Recognize Spinning Wheels
These multiple avenues of communication are especially important when teaching technical skills. Not all questions or problems are the same: students can work through some on their own, but others can take them days to troubleshoot. Some amount of frustration is a necessary part of learning, and I do think it’s necessary that students learn to confront technical problems on their own. But not all frustration is pedagogically productive. There comes a point when you have tried a dozen potential solutions and you feel as though you have hit a wall. An extra set of eyes can (and should) help. Eric and I talked constantly about how to recognize when it was time for me to ask for help, and low-impact channels of communication like IRC could allow him to give me quick fixes to what, to me at least, seemed like impossible problems. Software development is a collaborative process, and asking for help is an important skill for humanists to develop.

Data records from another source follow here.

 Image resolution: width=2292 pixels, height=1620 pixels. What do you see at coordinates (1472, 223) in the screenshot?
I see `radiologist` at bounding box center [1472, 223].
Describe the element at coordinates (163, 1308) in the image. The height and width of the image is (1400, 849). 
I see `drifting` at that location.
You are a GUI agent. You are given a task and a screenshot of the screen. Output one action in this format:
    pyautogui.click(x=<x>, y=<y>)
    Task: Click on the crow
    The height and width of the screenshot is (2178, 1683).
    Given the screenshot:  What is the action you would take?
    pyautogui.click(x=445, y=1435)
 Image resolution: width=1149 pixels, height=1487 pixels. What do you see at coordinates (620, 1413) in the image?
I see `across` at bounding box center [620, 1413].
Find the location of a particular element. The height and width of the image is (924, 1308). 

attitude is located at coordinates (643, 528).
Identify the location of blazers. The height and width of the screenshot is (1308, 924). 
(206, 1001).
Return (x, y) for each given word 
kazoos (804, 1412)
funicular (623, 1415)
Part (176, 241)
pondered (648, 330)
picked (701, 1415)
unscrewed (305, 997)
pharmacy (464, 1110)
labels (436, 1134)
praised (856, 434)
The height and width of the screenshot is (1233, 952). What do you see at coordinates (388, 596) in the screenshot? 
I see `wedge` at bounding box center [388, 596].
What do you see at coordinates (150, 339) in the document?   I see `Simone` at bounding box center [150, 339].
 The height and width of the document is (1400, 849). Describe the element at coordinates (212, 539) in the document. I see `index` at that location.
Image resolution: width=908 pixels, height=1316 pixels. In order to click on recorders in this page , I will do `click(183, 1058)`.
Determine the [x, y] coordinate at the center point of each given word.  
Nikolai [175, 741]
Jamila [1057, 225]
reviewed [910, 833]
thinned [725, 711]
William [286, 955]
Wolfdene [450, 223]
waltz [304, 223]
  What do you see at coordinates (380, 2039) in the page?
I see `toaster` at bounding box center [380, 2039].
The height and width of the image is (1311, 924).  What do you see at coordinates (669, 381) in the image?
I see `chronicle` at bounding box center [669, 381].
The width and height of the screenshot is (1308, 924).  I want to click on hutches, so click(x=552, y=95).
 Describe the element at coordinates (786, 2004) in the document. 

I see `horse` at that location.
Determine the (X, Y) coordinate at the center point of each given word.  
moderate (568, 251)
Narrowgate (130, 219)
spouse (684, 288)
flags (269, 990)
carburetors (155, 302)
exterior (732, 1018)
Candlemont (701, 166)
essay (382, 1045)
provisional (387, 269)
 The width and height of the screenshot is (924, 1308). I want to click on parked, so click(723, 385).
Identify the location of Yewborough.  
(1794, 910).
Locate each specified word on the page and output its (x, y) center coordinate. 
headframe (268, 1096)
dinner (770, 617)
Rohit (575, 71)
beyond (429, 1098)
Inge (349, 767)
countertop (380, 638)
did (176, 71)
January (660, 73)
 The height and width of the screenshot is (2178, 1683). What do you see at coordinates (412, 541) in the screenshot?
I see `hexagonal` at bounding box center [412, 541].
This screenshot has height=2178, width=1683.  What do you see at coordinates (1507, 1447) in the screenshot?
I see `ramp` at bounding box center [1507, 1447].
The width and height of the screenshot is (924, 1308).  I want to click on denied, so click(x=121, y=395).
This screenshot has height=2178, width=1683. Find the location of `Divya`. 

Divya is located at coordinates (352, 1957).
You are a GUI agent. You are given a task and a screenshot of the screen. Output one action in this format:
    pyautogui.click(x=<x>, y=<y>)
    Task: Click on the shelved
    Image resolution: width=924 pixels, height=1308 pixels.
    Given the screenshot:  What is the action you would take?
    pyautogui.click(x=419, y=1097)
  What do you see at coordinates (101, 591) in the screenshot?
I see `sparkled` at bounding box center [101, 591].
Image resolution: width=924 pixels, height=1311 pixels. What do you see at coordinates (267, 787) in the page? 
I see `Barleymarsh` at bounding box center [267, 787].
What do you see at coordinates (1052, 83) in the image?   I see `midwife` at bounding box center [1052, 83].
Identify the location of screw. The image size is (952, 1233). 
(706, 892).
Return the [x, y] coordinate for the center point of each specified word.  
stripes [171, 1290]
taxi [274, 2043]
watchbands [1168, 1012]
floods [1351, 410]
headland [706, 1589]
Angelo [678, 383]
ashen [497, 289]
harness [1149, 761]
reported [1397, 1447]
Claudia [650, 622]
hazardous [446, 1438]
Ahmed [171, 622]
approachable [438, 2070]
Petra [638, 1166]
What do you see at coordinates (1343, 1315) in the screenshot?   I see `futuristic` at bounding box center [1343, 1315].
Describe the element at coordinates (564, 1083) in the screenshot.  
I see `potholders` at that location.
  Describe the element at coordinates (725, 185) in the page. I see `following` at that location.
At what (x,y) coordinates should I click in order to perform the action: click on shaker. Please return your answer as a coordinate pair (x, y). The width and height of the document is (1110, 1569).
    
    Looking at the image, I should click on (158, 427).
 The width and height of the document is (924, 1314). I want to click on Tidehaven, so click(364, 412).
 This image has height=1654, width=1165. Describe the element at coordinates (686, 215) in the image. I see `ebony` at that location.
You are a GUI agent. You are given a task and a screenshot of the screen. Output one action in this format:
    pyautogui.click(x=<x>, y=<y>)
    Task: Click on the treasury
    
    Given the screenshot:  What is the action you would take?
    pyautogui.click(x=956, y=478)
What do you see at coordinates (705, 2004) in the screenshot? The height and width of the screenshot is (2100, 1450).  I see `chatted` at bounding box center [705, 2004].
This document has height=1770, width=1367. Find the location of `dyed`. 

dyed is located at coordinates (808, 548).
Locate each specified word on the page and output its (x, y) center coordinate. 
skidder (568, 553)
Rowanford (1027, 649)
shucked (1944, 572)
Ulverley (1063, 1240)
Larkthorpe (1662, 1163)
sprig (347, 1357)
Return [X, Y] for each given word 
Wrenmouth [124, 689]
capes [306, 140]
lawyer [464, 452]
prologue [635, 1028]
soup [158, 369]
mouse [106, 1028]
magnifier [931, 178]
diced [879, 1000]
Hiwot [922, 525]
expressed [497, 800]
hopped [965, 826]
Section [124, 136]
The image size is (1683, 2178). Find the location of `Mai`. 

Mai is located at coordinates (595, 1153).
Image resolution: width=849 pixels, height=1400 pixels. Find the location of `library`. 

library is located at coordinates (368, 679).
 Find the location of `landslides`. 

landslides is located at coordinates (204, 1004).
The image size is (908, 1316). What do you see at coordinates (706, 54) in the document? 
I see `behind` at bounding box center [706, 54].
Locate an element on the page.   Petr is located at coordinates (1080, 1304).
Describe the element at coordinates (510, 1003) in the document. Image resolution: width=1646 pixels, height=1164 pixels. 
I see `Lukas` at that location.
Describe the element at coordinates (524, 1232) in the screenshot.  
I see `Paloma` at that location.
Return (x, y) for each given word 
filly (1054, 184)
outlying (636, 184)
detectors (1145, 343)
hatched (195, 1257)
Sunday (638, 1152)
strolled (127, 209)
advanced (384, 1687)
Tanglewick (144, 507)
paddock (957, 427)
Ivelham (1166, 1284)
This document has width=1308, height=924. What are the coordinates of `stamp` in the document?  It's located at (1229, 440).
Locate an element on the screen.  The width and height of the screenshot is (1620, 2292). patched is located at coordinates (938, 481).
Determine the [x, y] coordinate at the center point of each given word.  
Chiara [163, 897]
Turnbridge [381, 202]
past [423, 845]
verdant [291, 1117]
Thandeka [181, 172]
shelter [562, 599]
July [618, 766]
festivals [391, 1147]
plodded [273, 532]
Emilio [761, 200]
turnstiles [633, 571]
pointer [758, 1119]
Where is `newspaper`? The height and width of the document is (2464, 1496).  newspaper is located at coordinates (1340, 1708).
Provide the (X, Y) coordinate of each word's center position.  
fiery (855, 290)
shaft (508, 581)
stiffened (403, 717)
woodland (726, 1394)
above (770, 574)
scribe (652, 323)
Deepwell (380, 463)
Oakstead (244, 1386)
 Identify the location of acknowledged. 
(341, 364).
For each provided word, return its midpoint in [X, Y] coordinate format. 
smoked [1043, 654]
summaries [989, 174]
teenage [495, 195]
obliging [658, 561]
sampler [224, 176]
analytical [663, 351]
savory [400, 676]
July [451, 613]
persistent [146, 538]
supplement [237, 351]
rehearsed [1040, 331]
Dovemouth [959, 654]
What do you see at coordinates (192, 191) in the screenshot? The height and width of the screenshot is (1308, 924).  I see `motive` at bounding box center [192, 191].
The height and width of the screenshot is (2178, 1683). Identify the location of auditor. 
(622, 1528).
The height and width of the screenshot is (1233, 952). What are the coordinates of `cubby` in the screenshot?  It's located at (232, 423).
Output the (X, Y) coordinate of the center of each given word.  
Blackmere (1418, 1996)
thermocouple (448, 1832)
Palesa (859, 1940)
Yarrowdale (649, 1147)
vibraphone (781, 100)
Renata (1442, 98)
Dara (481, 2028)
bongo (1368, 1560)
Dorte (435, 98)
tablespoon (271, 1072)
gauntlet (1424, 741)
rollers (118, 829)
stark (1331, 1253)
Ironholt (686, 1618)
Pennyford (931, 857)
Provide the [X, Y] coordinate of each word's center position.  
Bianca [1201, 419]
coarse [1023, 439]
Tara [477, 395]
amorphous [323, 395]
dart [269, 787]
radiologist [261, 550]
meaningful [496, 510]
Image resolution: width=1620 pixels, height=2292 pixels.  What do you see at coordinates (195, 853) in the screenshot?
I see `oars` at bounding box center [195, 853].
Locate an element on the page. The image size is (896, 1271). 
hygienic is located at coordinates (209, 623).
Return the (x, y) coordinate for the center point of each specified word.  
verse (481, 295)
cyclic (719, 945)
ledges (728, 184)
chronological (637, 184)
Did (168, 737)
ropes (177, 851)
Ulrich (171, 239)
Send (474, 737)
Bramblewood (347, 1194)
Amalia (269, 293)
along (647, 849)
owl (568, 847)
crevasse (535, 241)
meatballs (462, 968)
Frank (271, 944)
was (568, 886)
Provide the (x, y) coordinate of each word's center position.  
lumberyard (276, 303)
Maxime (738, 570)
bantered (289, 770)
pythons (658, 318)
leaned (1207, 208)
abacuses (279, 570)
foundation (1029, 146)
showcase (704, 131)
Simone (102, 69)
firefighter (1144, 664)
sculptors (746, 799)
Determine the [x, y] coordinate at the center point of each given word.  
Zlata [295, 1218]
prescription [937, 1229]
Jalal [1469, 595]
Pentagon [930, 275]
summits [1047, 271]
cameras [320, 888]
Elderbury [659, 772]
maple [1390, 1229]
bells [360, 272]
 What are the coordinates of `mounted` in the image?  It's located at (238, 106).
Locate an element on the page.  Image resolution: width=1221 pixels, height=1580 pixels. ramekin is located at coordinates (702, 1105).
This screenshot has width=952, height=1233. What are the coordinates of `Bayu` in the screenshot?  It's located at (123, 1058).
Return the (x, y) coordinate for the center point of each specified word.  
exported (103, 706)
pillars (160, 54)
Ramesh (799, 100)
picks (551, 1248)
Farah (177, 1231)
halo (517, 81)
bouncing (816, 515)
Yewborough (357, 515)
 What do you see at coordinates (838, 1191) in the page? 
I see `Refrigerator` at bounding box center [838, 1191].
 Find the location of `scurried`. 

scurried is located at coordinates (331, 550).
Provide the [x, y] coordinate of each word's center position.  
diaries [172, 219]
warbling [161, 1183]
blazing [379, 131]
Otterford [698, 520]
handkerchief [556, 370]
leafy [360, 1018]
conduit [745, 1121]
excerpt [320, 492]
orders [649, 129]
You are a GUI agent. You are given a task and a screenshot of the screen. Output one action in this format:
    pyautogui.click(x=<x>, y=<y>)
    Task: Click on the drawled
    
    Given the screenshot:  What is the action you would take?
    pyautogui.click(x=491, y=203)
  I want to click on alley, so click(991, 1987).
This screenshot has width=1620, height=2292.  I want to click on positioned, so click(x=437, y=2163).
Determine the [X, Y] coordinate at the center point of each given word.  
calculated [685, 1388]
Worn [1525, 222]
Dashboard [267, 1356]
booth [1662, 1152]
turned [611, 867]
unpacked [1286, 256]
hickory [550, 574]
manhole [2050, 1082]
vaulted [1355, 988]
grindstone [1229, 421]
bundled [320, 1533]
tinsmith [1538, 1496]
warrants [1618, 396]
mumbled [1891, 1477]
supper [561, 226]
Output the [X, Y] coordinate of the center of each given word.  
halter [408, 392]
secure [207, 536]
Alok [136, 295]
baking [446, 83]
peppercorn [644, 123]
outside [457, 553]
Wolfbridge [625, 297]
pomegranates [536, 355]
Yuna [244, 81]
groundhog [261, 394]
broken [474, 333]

In-person Meetings Can Take Many Forms
When we met, Eric and I did a lot of different things. First, we would talk through my questions from the previous week. If I felt a particular section of code was clunky or poorly done, he would talk and walk me through rewriting the same piece in a more elegant form. We would often pair program, where Eric would write code while I watched, carefully stopping him each time I had a question about something he was doing. And we often took time to reflect on where the collaboration was going – what my end goal was as well as what my tasks before the next meeting would be. Any project has many pieces that could be dealt with at any time, and Eric was careful to give me solo tasks that he felt I could handle on my own, reserving more difficult tasks for times in which we would be able to work together. All of this is to say that any single hour we spent together was very different from the last. We constantly reinvented what the meetings looked like, which kept them fresh and pedagogically effective.
This is my best attempt to recreate my experience of working in such a close mentoring relationship with Eric. Obviously, the collaboration relies on an extremely low student-to-teacher ratio: I can imagine this same approach working very well for a handful of students, but this work required a lot of individual attention that would be hard to sustain for larger classes. One idea for scaling the process up might be to divide a course into groups, being training one, and then have students later in the process begin to mentor those who are just beginning. Doing so would preserve what I see as the main advantage of this approach: it helps to collapse the hierarchy between student and teacher and engage both in a common project. Learning takes place, but it does so in the context of common effort. I’d have to think more about how this mentorship model could be adapted to fit different scenarios. The work with Eric is ongoing, but it’s already been one of the most valuable learning experiences I have had.